The superior vena cava carries blood from the head, arms and upper trunk to the heart, and approximately one-third of the venous return to the heart. SVCO is caused by intrinsic or extrinsic compression of the superior vena cava.
The most common cause of extrinsic compression is an underlying malignancy. Lung cancer accounts for about 80 per cent of cases. These tend to be right upper lobe tumours or anterior mediastinal masses that compress the vessel wall.
Less common causes of extrinsic compression include lymphoma, testicular cancer, thymoma, mesothelioma, and metastatic disease (most commonly from breast cancer). More rarely, it can be associated with benign conditions, such as tuberculosis, and in the past was seen in patients with syphilis.
Intrinsic compression can be caused by thrombosis, often related to central venous instrumentation, such as catheters, pacemakers or guide wires.1 When the superior vena cava is obstructed, blood flows through collateral veins, the inferior vena cava or the azygos vein, leading to raised venous pressure and oedema. The severity of symptoms depends on the site and degree of narrowing of the superior vena cava and the speed of onset of the compression.

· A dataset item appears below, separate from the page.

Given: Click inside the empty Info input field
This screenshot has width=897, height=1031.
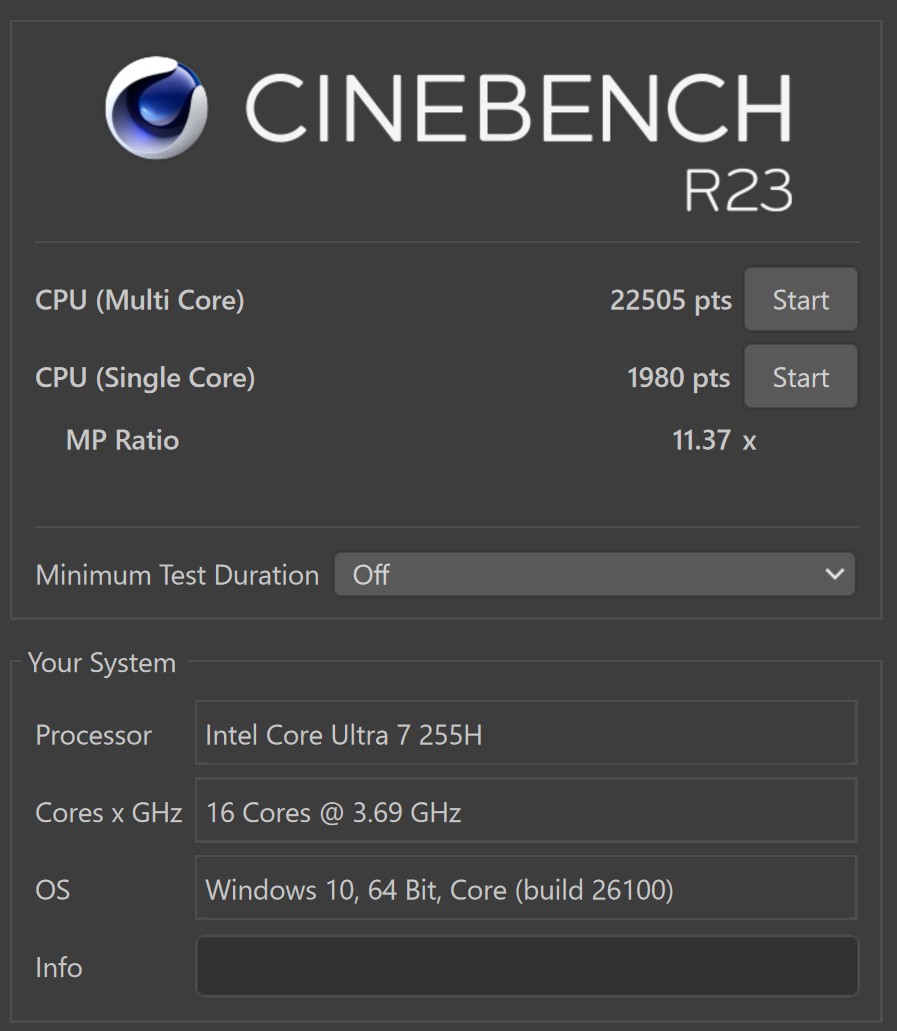Looking at the screenshot, I should coord(527,967).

The underlying diagnosis influences prognosis. SVCO secondary to lung cancer is generally associated with a poor prognosis, with a median survival of six months. Lymphomas and testicular tumours with SVCO are potentially curable.
SVCO can occur in patients with an existing diagnosis of malignancy, but can also be the presenting symptom in previously undiagnosed patients. Symptoms are usually gradual in onset as the tumour increases in size, although it can develop rapidly over weeks or even days, especially if related to a thrombotic event.

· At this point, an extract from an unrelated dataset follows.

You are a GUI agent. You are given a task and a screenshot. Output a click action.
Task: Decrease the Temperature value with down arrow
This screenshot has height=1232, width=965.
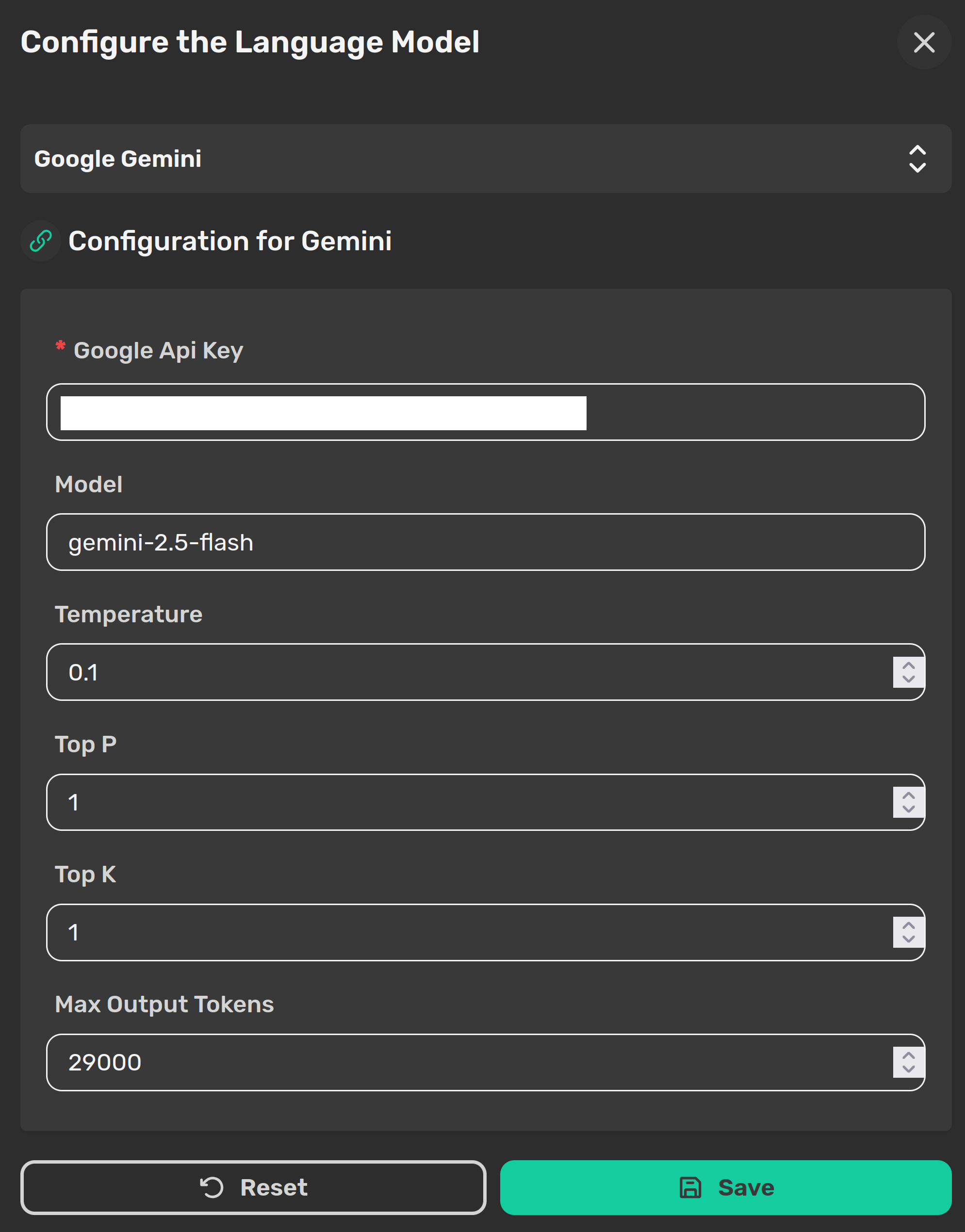click(x=909, y=679)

Patients may complain of breathlessness, facial swelling, and redness in the face. Their neck, arms, or hands may become swollen and they can complain of a headache and dizziness which is worse when leaning forward or bending over. Patients may also develop oedema around the larynx or pharynx and this can cause cough, hoarseness, dyspnoea, stridor, and dysphagia. These symptoms may also be due to the underlying malignancy. Rarely, cerebral oedema can develop and this may result in confusion or coma. The main symptoms are listed in Box 1.
Examination often reveals a raised JVP, visibly distended venous collaterals on the chest wall, oedema of the arm and plethora of the face. Patients may have signs of underlying malignancy, such as clubbing or Horner’s syndrome. It is important to examine for evidence of lymphadenopathy and to consider a breast examination if metastatic disease is suspected.

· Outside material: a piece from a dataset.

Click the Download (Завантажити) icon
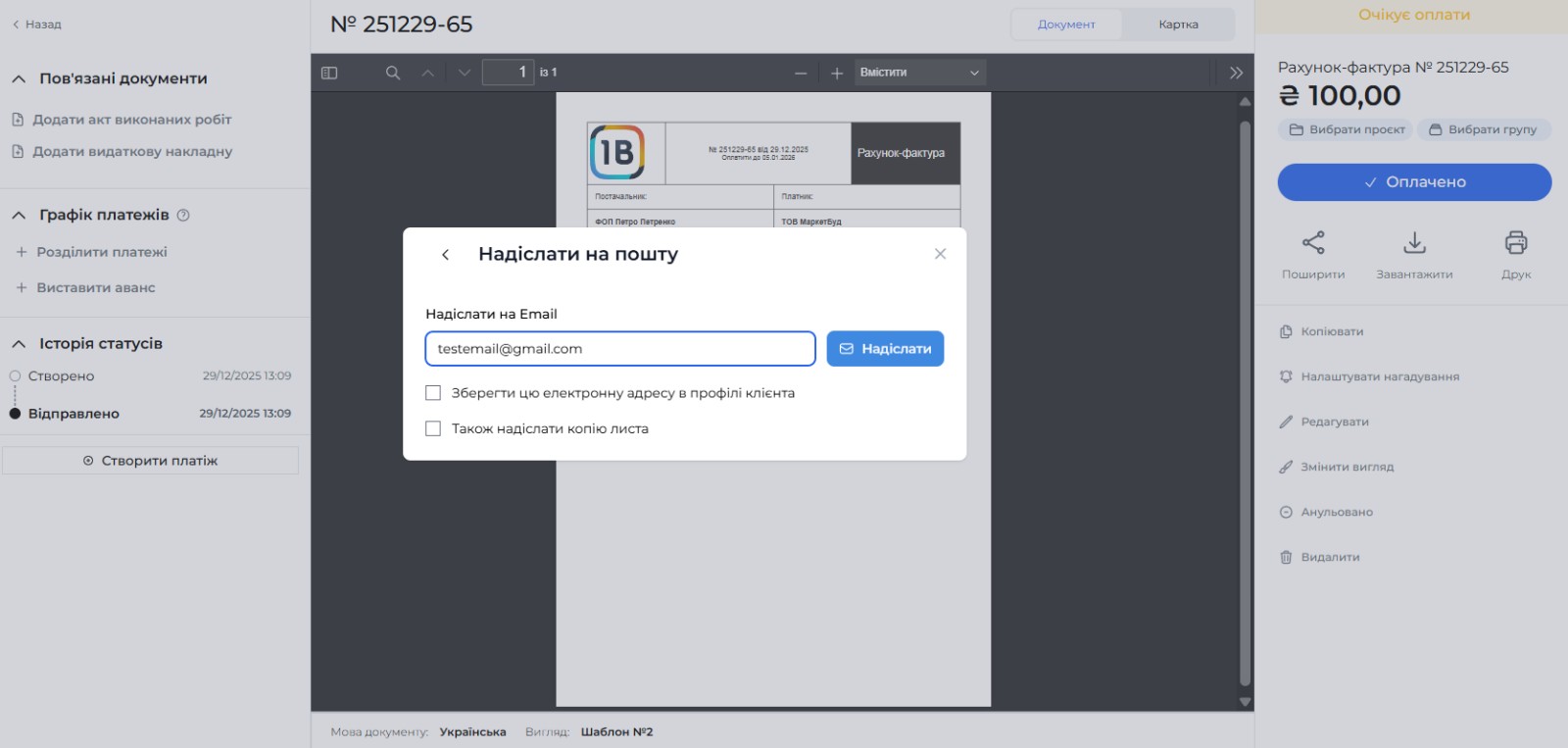 (1414, 243)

SVCO is rarely an acute emergency unless there is associated airway obstruction and stridor. The diagnosis is usually made clinically and the history and examination should guide the physician towards an underlying cause. The severity of symptoms also helps to guide management.
A chest X-ray may show a widened mediastinum or primary lung lesion (Figure 1). The most useful imaging technique is a CT scan of the chest (Figure 2), especially if IV contrast is used. This allows visualisation of the superior vena cava and gives details about the site and the possible cause of the obstruction. CT scans may also provide staging information about the underlying tumour. MRI may be used in patients who have had a previous allergy to contrast.
Patients without a confirmed underlying diagnosis should have tissue obtained for a histological diagnosis, because management will vary according to the underlying pathology. Palpable peripheral lymph nodes may be easier to biopsy than a mediastinal mass. If there are no peripheral nodes to biopsy, patients may require CT-guided biopsy, bronchoscopy, or sometimes mediastinoscopy to obtain a diagnosis. Discussing cases at hospital multidisciplinary meetings is advised, but this should not delay diagnosis.